Correction appended February 27, 2013.

Next month, a parliamentary committee in Quebec’s legislative assembly will hold hearings on Bill 14 – a new piece of legislation designed to reinforce French as the language of work, education, and government. Bill 14 would enable the government to revoke the bilingual status of municipalities with less than a 50 per cent anglophone population, prevent businesses with more than 25 employees from using English in the workplace, and introduce a mandatory French proficiency test for Quebec high school and CEGEP graduates. It would also make it harder for the 24 per cent of non-French speaking immigrants who come to Quebec annually to find work in small businesses.

Bill 14 employs an underhanded method to revoke citizens’ right to access government documents in English. Under the new piece of legislation, the city of Côte-Saint-Luc, for example, could potentially lose its bilingual status because a large percentage of its population identifies their mother tongue as neither French nor English. Citizens who don’t identify as having English as their mother tongue – for example, those who consider Yiddish or Italian their mother tongue, but who use English regularly – would therefore lose their ability to access municipal documents in English, as they would only be published in French. It is unclear exactly how such a measure would protect French, but it’s clear how it would make life more difficult for anglophones.

The main body of Quebec’s language laws, which protect the right to live in French for the province’s francophone population, are contained within Bill 101, which was passed in 1976. For francophones, the bill was necessary to counter the pattern of anglophone domination in the province. The bilingualism rate among anglophone youth in Quebec is now over 90 per cent, according to a 2001 study conducted by Jack Jedwab of the Association for Canadian Studies. Despite these trends, the predominance of French is still endangered in many areas of Quebec, especially in Montreal.

For many English-speaking Quebec residents, however, the extension of the language laws in Bill 14 disrupts the status quo between the government and the anglophone population. The anglophone community largely accepts that French proficiency is necessary to obtain employment in Quebec, and the tacit compromise vis-à-vis Bill 101 has lasted without challenge for longer than a decade: anglophones have their current rights in return for assenting to the bill’s provisions. In face of this new development, a sense of anxiety among English speakers is palpable, as 42 per cent of respondents in a recent poll of anglophone Quebec residents said they are considering leaving the province.

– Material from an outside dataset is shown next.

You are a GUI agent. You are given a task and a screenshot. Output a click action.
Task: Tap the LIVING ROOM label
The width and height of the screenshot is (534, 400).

If the government wishes to protect Quebec’s official language, then it should do so through more sensible legislation. Instead of limiting access to public documents, the government would do well to continue to defend Bill 101’s most commendable provisions. To change the linguistic classification of a community is to disallow its citizens from choosing their own preferred official language of correspondence, and furthermore, punishes those who wish to consult public documents in English. By tying the protection of French language in Quebec to a denial of the agency of municipalities to remain bilingual, Bill 14 asserts itself as an unfair piece of legislation that oversteps the responsibilities and roles of government.